Central bank gold purchases in January amounted to less than one-fifth of the average monthly buying recorded in 2025, yet the entry of new sovereign participants indicates that the base of official-sector demand for gold reserves is expanding, according to the latest figures from the World Gold Council.
Marissa Salim, Senior Research Lead for APAC at the World Gold Council, noted in the Council’s latest monthly update that momentum in official gold buying moderated at the beginning of the year compared with the previous 12-month average of 27 tonnes per month. Net purchases in January reached 5 tonnes. She added that heightened price volatility and the holiday period may have encouraged some central banks to pause temporarily, although persistent geopolitical risks are expected to underpin continued accumulation throughout 2026 and beyond.
Salim highlighted that January’s sovereign activity was largely concentrated in Asia and Eastern Europe.
The Central Bank of Uzbekistan led purchases with 9 tonnes, extending its buying streak that began in October. This lifted the country’s total gold reserves to 399 tonnes. Uzbekistan’s allocation to gold has risen markedly in recent years, climbing from 57% of total reserves in the same period of 2020 to 86% as of January 2026.

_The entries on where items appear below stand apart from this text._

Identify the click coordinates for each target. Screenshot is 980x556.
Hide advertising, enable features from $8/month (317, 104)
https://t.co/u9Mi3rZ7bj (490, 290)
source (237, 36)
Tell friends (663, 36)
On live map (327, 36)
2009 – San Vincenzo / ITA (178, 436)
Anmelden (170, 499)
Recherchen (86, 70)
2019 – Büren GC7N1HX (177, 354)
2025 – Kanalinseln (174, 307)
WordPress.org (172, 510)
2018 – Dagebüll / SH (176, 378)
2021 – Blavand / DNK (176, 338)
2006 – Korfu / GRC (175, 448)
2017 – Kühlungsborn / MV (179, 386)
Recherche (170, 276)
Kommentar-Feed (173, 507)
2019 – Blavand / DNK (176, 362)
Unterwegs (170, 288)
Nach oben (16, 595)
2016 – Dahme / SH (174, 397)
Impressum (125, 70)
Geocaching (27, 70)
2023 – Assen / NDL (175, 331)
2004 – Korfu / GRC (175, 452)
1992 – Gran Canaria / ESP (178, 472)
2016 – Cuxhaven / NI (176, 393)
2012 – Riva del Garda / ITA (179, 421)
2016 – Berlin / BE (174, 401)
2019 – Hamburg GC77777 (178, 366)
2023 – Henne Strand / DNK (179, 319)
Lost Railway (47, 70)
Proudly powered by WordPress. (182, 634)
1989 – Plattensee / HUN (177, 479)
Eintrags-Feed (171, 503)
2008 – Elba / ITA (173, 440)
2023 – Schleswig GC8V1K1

Malaysia’s central bank, Bank Negara Malaysia, also re-entered the market, purchasing 3 tonnes in January—its first increase since 2018. The addition brought its holdings to 42 tonnes, representing about 5% of total reserves at month-end.
Other buyers included the Czech Republic and Indonesia, which each added 2 tonnes, while China and Serbia purchased 1 tonne apiece. China’s continued buying—now extending to 15 consecutive months—has pushed gold to nearly 10% of its total reserve assets.

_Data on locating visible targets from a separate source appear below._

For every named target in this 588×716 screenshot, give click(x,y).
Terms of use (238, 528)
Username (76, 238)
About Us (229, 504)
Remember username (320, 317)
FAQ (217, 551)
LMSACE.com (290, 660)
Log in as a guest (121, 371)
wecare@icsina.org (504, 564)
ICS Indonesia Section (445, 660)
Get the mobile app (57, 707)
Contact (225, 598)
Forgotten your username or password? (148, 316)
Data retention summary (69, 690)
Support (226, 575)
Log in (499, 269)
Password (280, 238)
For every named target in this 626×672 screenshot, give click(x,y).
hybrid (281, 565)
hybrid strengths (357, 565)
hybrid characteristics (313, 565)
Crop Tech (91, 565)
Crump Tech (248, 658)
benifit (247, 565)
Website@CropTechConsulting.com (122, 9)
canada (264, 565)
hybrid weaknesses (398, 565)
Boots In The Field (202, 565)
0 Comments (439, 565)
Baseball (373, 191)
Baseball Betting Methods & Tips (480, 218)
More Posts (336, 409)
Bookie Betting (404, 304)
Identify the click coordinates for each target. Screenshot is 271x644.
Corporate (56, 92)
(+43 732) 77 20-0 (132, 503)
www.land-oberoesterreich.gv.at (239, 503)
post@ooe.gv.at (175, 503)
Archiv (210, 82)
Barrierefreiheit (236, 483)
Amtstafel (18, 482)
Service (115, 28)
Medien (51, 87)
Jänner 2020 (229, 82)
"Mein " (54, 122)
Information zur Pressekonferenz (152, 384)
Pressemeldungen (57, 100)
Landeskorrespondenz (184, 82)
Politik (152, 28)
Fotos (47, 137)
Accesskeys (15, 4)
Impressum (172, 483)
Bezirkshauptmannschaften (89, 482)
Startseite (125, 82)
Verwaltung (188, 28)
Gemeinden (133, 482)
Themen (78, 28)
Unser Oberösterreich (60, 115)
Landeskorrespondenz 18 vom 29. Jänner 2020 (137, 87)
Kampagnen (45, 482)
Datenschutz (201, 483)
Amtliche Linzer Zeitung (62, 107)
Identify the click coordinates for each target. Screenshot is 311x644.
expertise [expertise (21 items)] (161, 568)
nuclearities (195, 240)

On the selling side, the Bank of Russia was the largest net seller in January, reducing its holdings by 9 tonnes. The Bulgarian National Bank followed with a 2-tonne reduction, reflecting the transfer of gold to the European Central Bank as part of Bulgaria’s adoption of the euro on January 1, 2026, which made it the 21st member of the European Union. Kazakhstan and Kyrgyzstan each reduced their reserves by 1 tonne.
South Korea also signaled renewed interest in gold. The Bank of Korea announced plans to include overseas-listed physically backed gold ETFs in its foreign reserve portfolio starting in the first quarter of 2026, marking its first gold-related investment since 2013. The bank pointed to liquidity and trading flexibility as key advantages of ETFs compared with holding physical bullion. It currently holds 104 tonnes of physical gold—approximately 4% of its reserves—ranking 41st globally.
According to the Council’s 2025 Central Bank Gold Reserves Survey, the use of ETFs as a channel for gold exposure remains uncommon among central banks, with none of the surveyed institutions reporting that they had chosen this method for acquiring gold.
The World Gold Council believes that a broader group of central banks participating in the market could become a defining trend in 2026. As seen in January, both Malaysia and South Korea resumed gold accumulation after extended periods of inactivity. Salim concluded that the coming weeks may be pivotal in shaping this year’s geopolitical environment, particularly as tensions between the United States and Iran intensify without clear signs of diplomatic resolution. The sustained pace of official gold accumulation since 2022 reflects how nations are positioning themselves within an evolving global order.